Lectures begin at 7 pm. To assure seating, two free admission tickets can be picked up at the Modern’s admission desk beginning at 5 pm on the day of the lecture. Seating begins at 6:30 pm and is limited to 250. A live broadcast of the lectures is shown in Café Modern for any additional guests.

Café Modern serves cocktails, salads, and appetizers on Tuesday nights until 7 pm during the lecture series.

  • March 17—Tom Sachs, an influential sculptor best known for elaborate re-creations of various modernist icons in masterpieces of engineering and design, presents the work and ideas that have garnered him such renown.

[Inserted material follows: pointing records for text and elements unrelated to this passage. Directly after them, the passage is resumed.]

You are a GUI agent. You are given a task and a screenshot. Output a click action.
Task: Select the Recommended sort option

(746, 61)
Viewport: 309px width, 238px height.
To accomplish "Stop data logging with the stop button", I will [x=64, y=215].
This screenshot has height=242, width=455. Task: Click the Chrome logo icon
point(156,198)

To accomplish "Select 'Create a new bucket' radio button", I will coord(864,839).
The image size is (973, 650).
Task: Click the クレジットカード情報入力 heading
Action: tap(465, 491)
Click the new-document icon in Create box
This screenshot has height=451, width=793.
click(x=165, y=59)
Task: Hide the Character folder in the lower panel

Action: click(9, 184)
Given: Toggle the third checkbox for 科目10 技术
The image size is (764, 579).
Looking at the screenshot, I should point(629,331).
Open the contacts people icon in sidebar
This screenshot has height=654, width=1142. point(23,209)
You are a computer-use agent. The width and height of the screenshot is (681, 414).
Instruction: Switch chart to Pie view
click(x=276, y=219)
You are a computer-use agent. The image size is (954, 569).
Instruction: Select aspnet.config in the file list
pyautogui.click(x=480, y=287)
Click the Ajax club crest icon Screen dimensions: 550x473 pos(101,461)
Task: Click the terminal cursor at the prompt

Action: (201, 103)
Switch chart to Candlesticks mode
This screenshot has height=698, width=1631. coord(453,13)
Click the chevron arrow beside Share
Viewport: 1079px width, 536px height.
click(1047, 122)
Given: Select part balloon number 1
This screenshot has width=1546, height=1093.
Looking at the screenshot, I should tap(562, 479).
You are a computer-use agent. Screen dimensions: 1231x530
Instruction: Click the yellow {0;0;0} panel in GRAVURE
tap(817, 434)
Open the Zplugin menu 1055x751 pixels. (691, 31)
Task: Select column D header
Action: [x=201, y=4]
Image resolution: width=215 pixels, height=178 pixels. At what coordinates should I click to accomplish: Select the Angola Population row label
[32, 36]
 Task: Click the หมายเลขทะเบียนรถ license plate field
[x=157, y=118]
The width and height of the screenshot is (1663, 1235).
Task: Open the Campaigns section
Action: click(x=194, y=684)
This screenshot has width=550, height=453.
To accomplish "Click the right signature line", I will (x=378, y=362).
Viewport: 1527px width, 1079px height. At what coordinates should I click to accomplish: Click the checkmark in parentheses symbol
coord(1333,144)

  • March 24—Emily Jacir is a professor at the International Academy of Art Palestine in Ramallah and an artist whose work—including film, photography, social interventions, installation, performance, video, writing, and sound—has been recognized with significant exhibitions and awards, including a Golden Lion and a Hugo Boss Prize.
  • March 31—Philip-Lorca diCorcia, known for creating images poised between documentary and theatrically staged photography, discusses his photographic work in which everyday occurrences are taken beyond the realm of banality and seemingly insignificant gestures are infused with psychology and emotion.
  • April 7—Mario García Torres, a Mexico City–based conceptual artist who addresses the ways in which art and information are constructed over time, is in conversation with Modern curator Alison Hearst, who organized FOCUS: Mario García Torres.
  • April 14—Sina Najafi is editor-in-chief of Cabinet magazine and the editorial director of Cabinet Books. He has curated or co-curated a number of exhibitions and projects, including “Odd Lots: Revisiting Gordon Matta-Clark’s Fake Estates,” the subject of this presentation.
  • April 21—Laurie Simmons, a New York–based artist renowned since the mid-1970s for staged black-and-white photographs referencing domestic scenes and most recently for life-size color photographs of kigurumi (Japanese costume play), shares her experiences and the development of her work.